=== Begin Enclosure ===

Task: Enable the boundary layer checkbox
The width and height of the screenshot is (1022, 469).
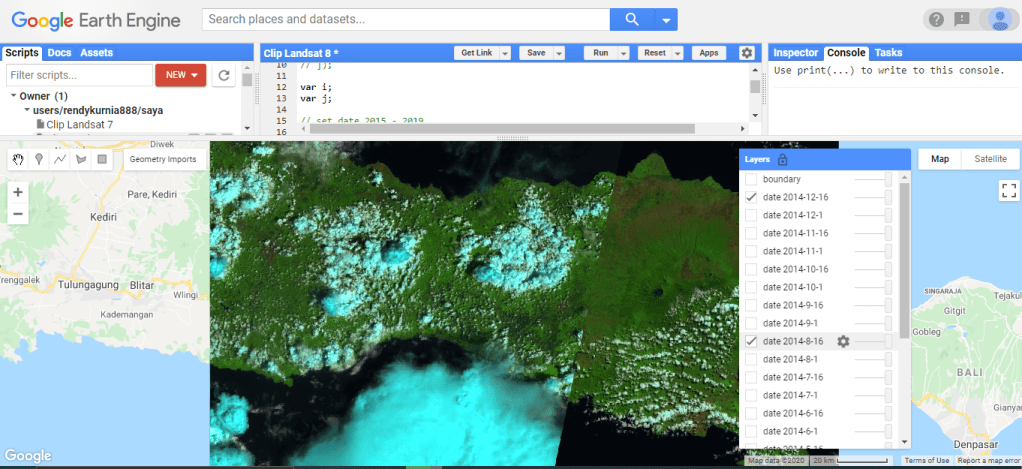Action: click(x=751, y=179)
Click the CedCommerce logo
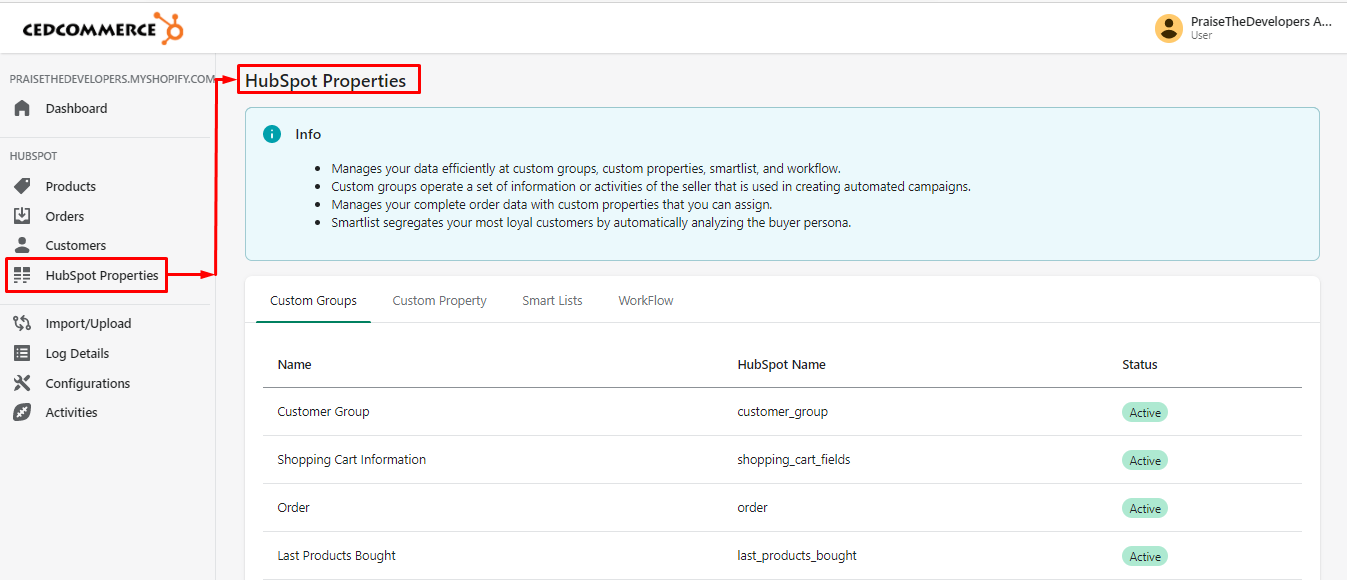 click(x=103, y=29)
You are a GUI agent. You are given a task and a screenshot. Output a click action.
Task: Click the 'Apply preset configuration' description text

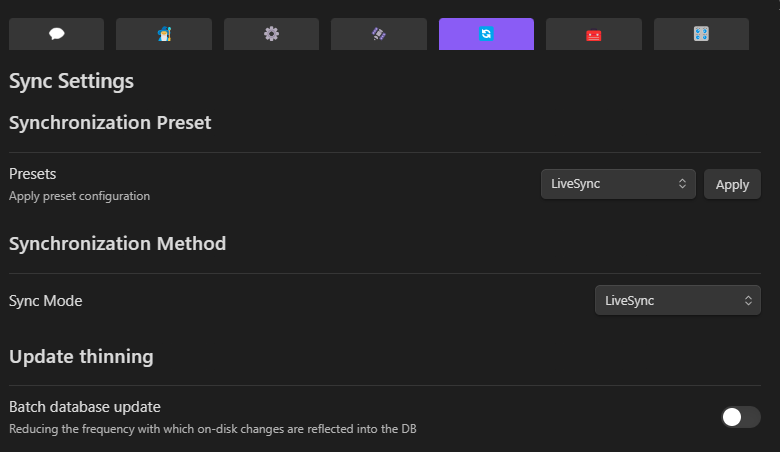click(79, 196)
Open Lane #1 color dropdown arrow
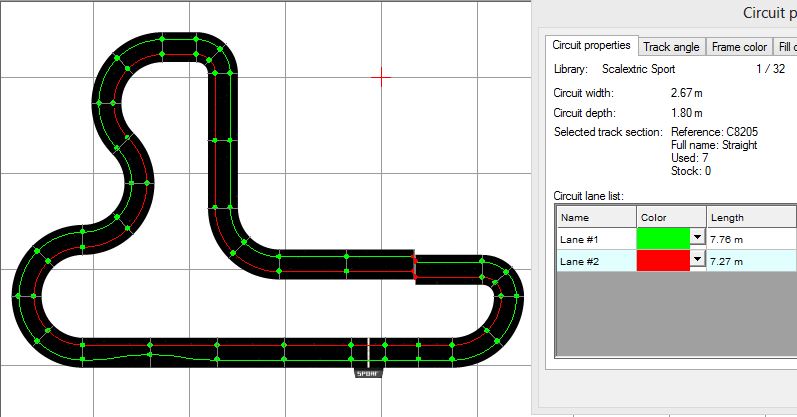The image size is (797, 417). [x=697, y=239]
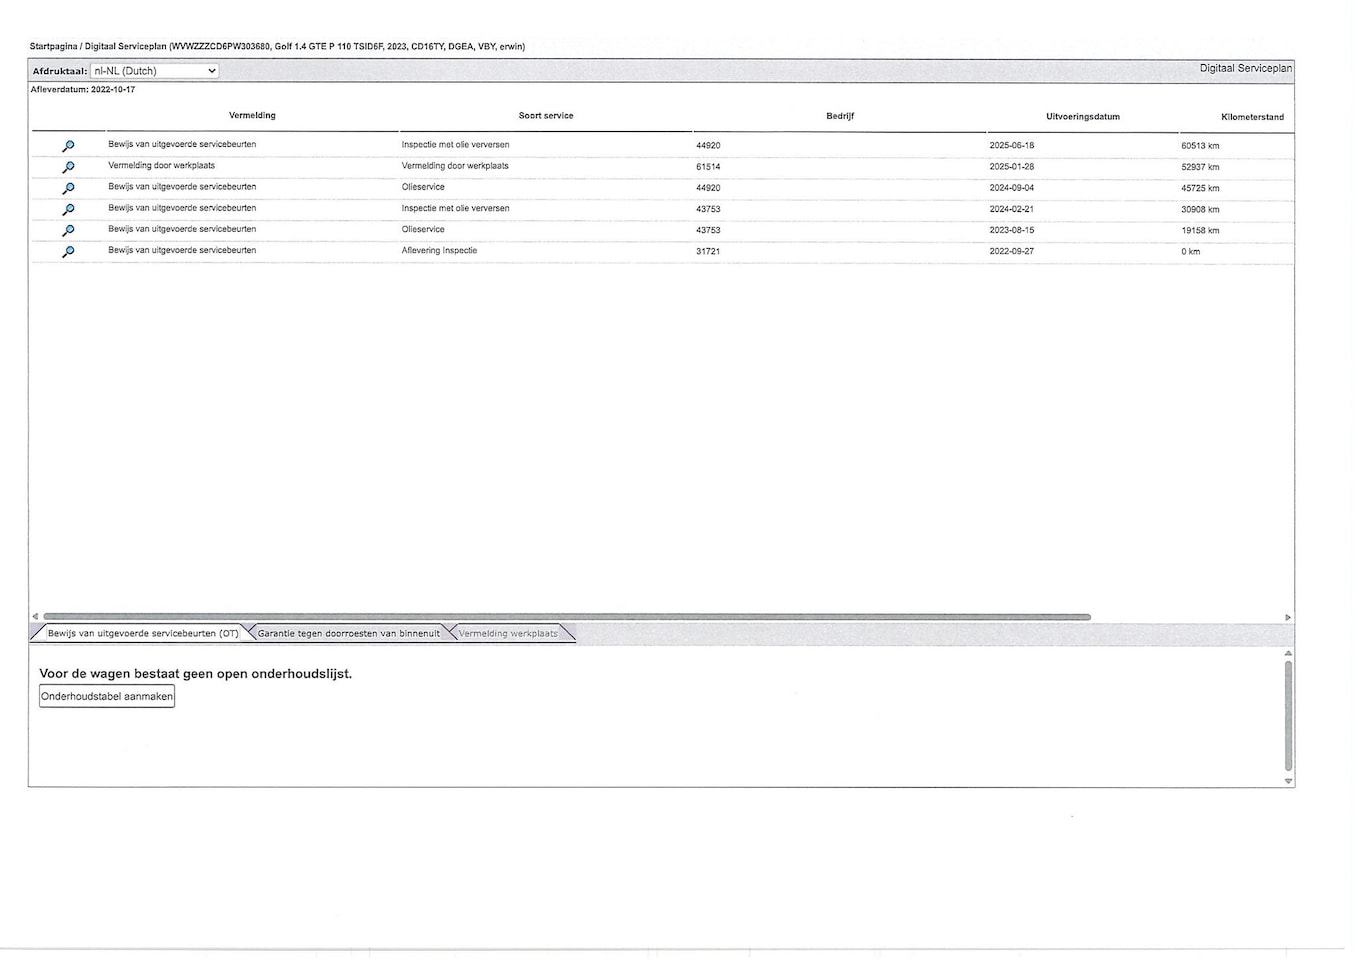Screen dimensions: 1358x960
Task: Select the Vermelding werkplaats tab
Action: 508,634
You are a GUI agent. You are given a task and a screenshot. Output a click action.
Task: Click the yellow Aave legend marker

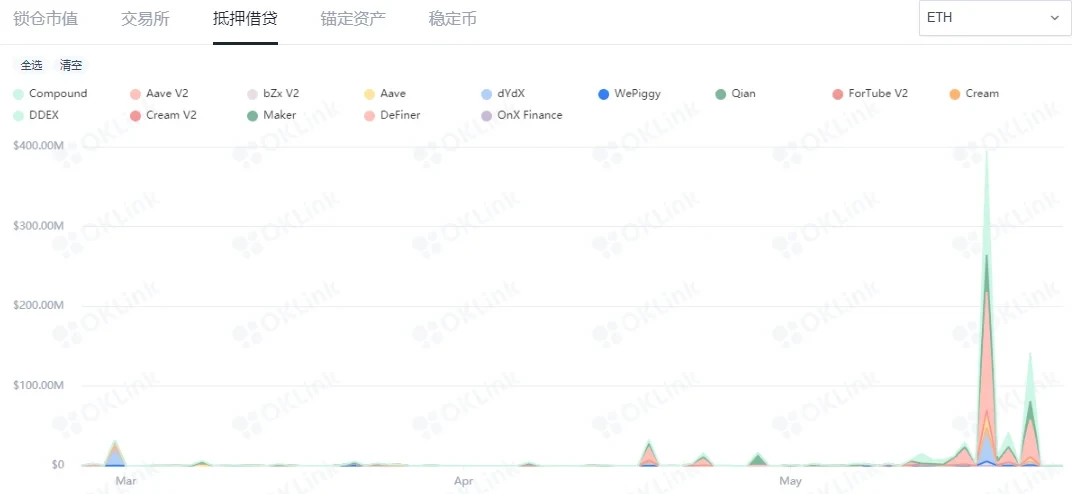click(370, 94)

=== End Enclosure ===

### DESCRIPTION OF THE TASK
Transcribe the records verbatim, excluding pictures.

### WORKED SOLUTION
Task: Enable the boundary layer checkbox
The width and height of the screenshot is (1022, 469).
Action: click(x=751, y=179)
Click the CedCommerce logo
 click(x=103, y=29)
You are a GUI agent. You are given a task and a screenshot. Output a click action.
Task: Click the 'Apply preset configuration' description text

click(79, 196)
Open Lane #1 color dropdown arrow
The image size is (797, 417). [x=697, y=239]
Screen dimensions: 1358x960
Task: Select the Vermelding werkplaats tab
Action: 508,634
You are a GUI agent. You are given a task and a screenshot. Output a click action.
Task: Click the yellow Aave legend marker

click(370, 94)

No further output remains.